I think this was it:
https://www.faa.gov/other_visit/aviation_industry/designees_delegations/designee_types/ame/media/Section%20III.4.1.7%20Returning%20from%20Space.pdf
~Jon
On Thu, Jan 21, 2016 at 3:12 PM, Lars Osborne <lars.osborne@xxxxxxxxx>
wrote:
This is off-topic, but pretty interesting anyway, and I like discussions
that have math in them. There are probably better forums for this.
I am confident assumptions 3,4,6 are invalid.

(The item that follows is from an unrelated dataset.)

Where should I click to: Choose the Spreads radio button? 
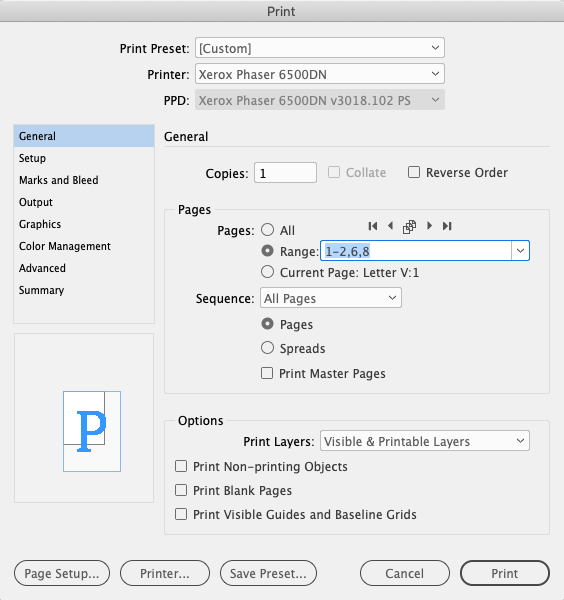(x=267, y=348)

Especially, #6. In direct
sunlight heat flux is closer to 1400 W/m^2, and earth albedo can be up to
1/2 of that (max) , and earth IR is about 218-244 W/m^2. However, in terms
of entry heating it can probably be ignored for first-order analysis.
I know there are some good references out there for this but I don't have
anything good for a first approximation on hand. Maybe this NACA paper will
be helpful.
Thanks,
Lars Osborne
On Thu, Jan 21, 2016 at 11:02 AM, David Summers <dvidsum@xxxxxxxxx>
wrote:
I've been working on estimating reentry skin temperatures, and I'd like
to run this gross estimation process by everyone:
1) You start at 7.8 km/s
2) Maximum deceleration on orbital reentry is 1/(Hypersonic Lift to Drag)
3) The worst case assumption for maximum energy loss is that maximum
deceleration happens at maximum velocity (not true, but quickly bounds the
maximum energy bleed rate)
4) The vehicle is roughly the same temperature across its surface, and
only looses energy through radiation
5) Blackbody radiation is 5.7 W/m^2 at 100 K, power goes up with the
fourth power of temperature
6) There is 500 W/m^2 of sunlight / earth light incoming
7) Only a small percentage of the lost orbital energy stays in the
vehicle as heat - I think it is less than 10%?
Given that, the vehicle skin temperature is less than
T=
[(10%*0.5*orbiterMass*(7800^2-(7800-1/hypersonicLiftToDrag)^2)/vehicleArea
+ 500) / 5.7] ^0.25 * 100
Assuming 1/hypersonicLiftToDrag is very small compared to 7800, this
simplifies to:
T= [(10%*0.5*orbiterMass*( 2*7800*1/hypersonicLiftToDrag )/vehicleArea
+ 500) / 5.7] ^0.25 * 100
T= 100 * [ 140*orbiterMass/(vehicleArea*hypersonicLiftToDrag) + 88 ] ^
0.25
So a reentry vehicle with a mass of 400kg, and area of 200m^2, and a
hypersonic lift to drag of 2 would have a skin temperature of 390 K.
How far off is that? Is there a better way of making a quick estimate
of reentry temperatures?
Thanks!
-David Summers
utsspace.com